My source for the deer bones and the buffalo bones just phoned and left a message saying they have located some goose bones for me, do I want them?

Anyone ever fed goose? Would that be the same as feeding turkey backs and such?

Not sure if I want them - my freezer if pretty full!!! But I would hate to turn down more free stuff, and I'm lovin' the variety.


----------



## Lauri & The Gang (Jun 28, 2001)

Depends on what parts they have. Goose will be tougher - like turkey.


----------



## JerzeyGSD (Jun 26, 2008)

I've never fed goose but I have fed Jerz turkey necks _and_ drums with no problem.


----------



## Alto (Nov 18, 2008)

> Quote:do I want them?


Yes









A local raw shop has everything from cornish hens (OK baby chickens) to ostrich, goose fits nicely in there (when available)


----------



## onyx'girl (May 18, 2007)

What do Gryff and Keeta say? Yes, mom get the goose!!!


----------



## Castlemaid (Jun 29, 2006)

> Originally Posted By: onyx'girlWhat do Gryff and Keeta say? Yes, mom get the goose!!!

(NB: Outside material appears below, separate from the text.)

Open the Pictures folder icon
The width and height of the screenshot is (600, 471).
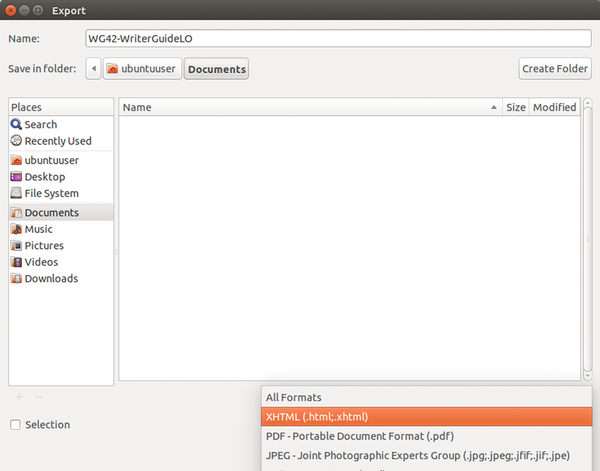pyautogui.click(x=16, y=246)
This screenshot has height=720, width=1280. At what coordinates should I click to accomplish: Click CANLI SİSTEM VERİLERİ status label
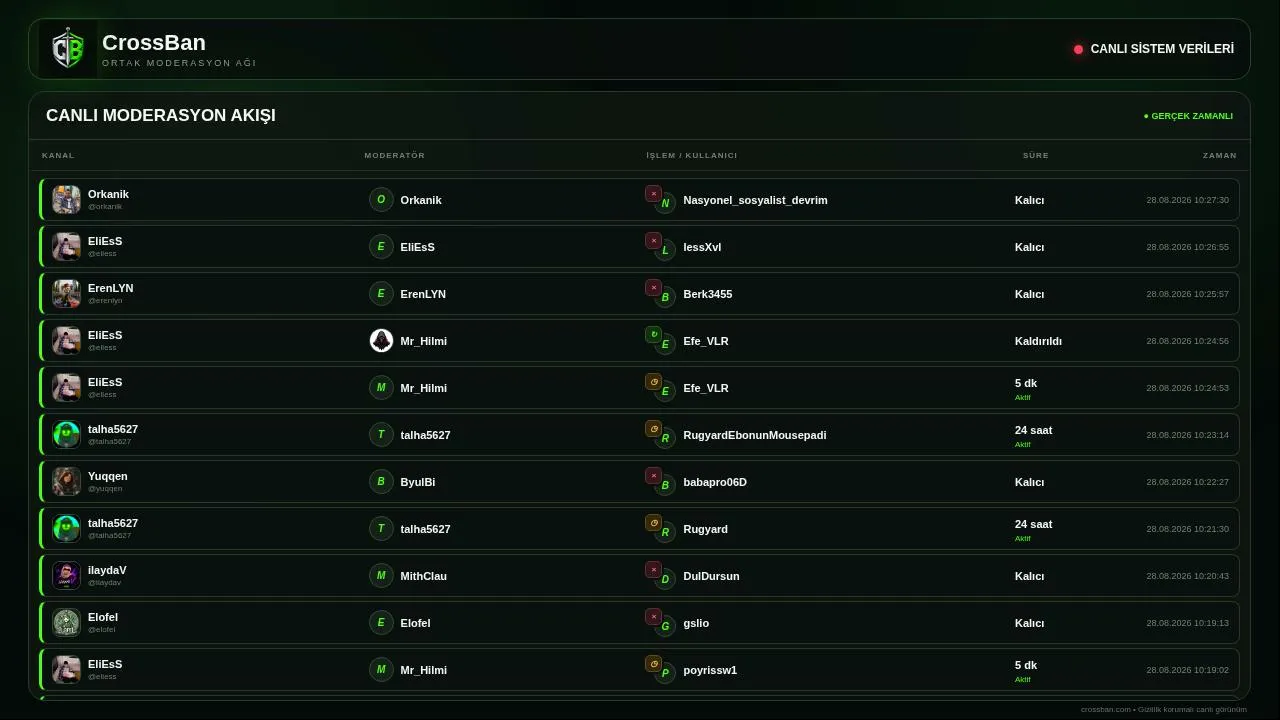(1162, 49)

LOL! No doubt they would love it!! That settles it, I did phone back and left a message saying I was interested, but I haven't heard back yet, so we'll see!


----------



## 3K9Mom (Jun 12, 2006)

Heck, MSpiker feeds emu!









Let us know how the dogs like it!


----------



## elisabeth_00117 (May 17, 2009)

Stark wouldn't touch the emu, when I gave it to him. The cats loved it, but he smelt it, and walked away.. haha..


----------



## mspiker03 (Dec 7, 2006)

> Originally Posted By: 3K9MomHeck, MSpiker feeds emu!
> 
> 
> 
> ...


used to at least until my supplier bailed









My dogs LOVED it.


----------



## DancingCavy (Feb 19, 2001)

Ris had ground emu once. She enjoyed it.


----------



## IslandStorm62 (Dec 12, 2009)

[/qoute] A local raw shop has everything from cornish hens (OK baby chickens) to ostrich, goose fits nicely in there (when available) [/quote]

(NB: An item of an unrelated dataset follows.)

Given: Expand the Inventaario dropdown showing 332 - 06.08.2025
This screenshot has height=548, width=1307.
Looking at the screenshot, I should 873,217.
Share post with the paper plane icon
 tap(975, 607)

What is and how do I find these local raw / butcher shops? I can't google them, I drive around and can't eyeball them. People around me do not feed BARF. Or even local farms taht may sell or just discard OM / Stomach & Tripe and neck bones? Any tips?


----------



## Jax08 (Feb 13, 2009)

yellow pages...


----------